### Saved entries
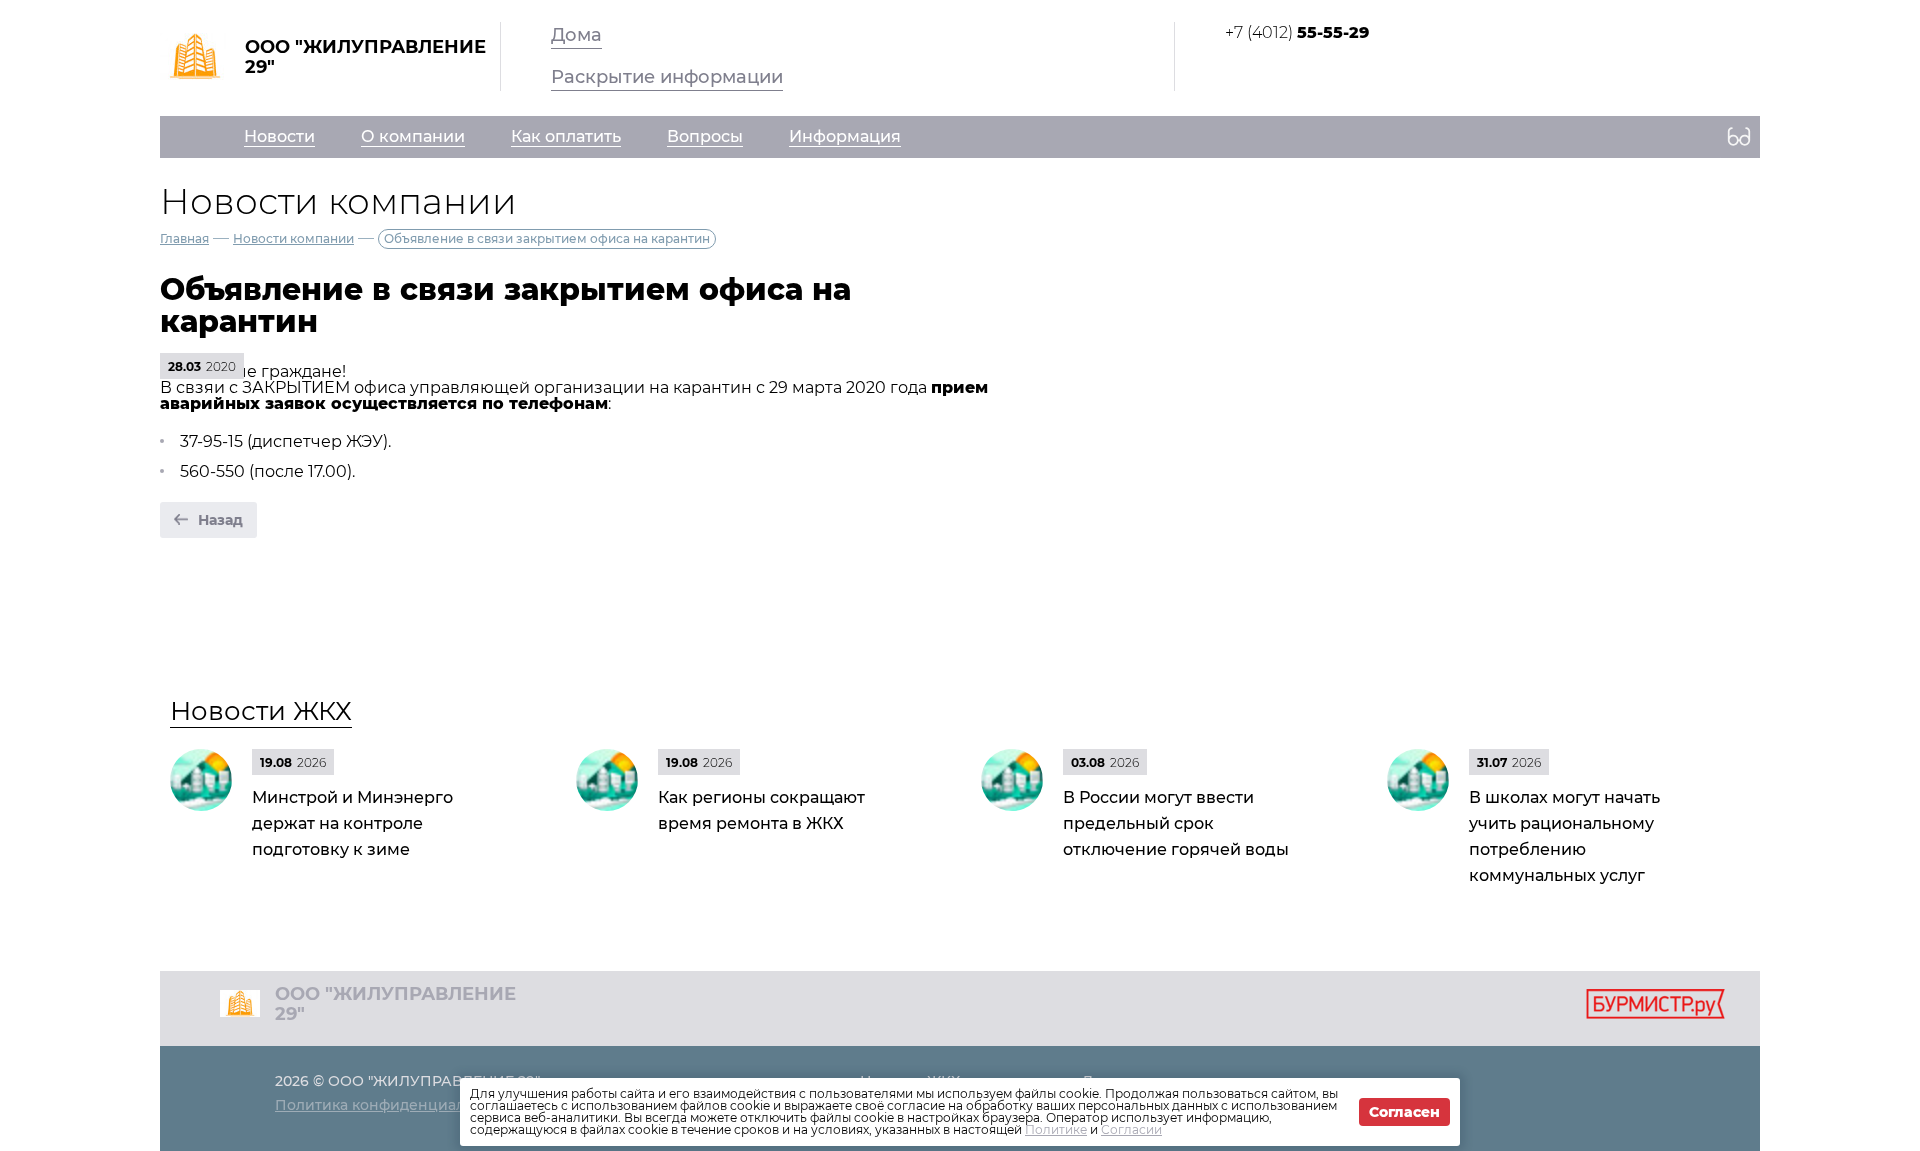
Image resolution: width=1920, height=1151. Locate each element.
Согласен (1404, 1112)
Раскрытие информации (667, 77)
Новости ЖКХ (261, 711)
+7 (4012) (1297, 32)
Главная (184, 238)
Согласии (1131, 1129)
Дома (576, 35)
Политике (1056, 1129)
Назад (220, 520)
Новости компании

### Exercise objective
Starting at the line that contains "Новости ЖКХ (261, 711)", restate word for word every line through the last one in the records above. Return nothing else.

### Exercise response
Новости ЖКХ (261, 711)
+7 (4012) (1297, 32)
Главная (184, 238)
Согласии (1131, 1129)
Дома (576, 35)
Политике (1056, 1129)
Назад (220, 520)
Новости компании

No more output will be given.